Copy out word for word the lines from the one containing "Click the Lookup" through the last line of the records.

(Records from a data source)
Begin

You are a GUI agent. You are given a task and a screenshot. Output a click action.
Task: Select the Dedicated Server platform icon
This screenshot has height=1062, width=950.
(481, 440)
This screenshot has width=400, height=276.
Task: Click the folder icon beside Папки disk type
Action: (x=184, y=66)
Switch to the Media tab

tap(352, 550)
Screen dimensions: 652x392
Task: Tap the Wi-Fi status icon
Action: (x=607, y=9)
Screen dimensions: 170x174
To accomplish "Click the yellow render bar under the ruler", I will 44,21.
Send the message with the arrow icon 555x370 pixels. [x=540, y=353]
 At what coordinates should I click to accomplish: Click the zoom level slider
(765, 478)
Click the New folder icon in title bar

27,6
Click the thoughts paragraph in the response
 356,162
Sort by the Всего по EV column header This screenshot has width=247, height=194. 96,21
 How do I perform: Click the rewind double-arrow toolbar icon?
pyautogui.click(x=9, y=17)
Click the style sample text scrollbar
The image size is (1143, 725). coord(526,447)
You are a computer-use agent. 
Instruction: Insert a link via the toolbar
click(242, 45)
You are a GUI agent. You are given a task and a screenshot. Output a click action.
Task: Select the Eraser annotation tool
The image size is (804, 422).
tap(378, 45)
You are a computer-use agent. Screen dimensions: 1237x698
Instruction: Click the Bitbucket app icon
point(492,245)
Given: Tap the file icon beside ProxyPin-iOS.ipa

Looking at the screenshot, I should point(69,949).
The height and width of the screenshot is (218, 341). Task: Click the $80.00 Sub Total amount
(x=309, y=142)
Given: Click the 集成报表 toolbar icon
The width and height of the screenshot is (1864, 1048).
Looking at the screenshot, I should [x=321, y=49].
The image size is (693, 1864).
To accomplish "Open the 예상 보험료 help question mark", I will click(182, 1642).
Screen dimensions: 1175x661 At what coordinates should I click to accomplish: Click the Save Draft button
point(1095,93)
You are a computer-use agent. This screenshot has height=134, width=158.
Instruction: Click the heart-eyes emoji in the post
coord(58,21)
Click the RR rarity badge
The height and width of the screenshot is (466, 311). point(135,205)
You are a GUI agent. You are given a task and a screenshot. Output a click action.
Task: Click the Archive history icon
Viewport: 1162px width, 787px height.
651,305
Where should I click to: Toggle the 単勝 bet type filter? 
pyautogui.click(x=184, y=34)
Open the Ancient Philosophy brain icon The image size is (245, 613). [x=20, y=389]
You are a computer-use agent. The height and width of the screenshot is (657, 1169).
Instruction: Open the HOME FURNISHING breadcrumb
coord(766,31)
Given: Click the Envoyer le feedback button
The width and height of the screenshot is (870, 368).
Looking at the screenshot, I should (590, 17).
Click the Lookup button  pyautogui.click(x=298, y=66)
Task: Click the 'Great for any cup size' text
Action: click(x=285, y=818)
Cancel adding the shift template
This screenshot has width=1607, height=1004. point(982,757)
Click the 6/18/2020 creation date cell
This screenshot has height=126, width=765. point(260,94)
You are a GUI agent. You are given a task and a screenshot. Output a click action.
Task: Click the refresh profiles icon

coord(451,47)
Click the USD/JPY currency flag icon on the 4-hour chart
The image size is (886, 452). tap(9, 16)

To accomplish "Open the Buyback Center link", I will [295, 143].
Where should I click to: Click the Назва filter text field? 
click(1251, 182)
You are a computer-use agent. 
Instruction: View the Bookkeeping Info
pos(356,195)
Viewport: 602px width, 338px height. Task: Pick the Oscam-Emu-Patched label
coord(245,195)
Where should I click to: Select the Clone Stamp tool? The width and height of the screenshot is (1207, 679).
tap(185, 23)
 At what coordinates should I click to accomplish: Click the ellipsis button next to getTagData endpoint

End

**Exercise result:**
Click the Lookup button  pyautogui.click(x=298, y=66)
Task: Click the 'Great for any cup size' text
Action: click(x=285, y=818)
Cancel adding the shift template
This screenshot has width=1607, height=1004. point(982,757)
Click the 6/18/2020 creation date cell
This screenshot has height=126, width=765. point(260,94)
You are a GUI agent. You are given a task and a screenshot. Output a click action.
Task: Click the refresh profiles icon

coord(451,47)
Click the USD/JPY currency flag icon on the 4-hour chart
The image size is (886, 452). tap(9, 16)

To accomplish "Open the Buyback Center link", I will [295, 143].
Where should I click to: Click the Назва filter text field? 
click(1251, 182)
You are a computer-use agent. 
Instruction: View the Bookkeeping Info
pos(356,195)
Viewport: 602px width, 338px height. Task: Pick the Oscam-Emu-Patched label
coord(245,195)
Where should I click to: Select the Clone Stamp tool? The width and height of the screenshot is (1207, 679).
tap(185, 23)
 At what coordinates should I click to accomplish: Click the ellipsis button next to getTagData endpoint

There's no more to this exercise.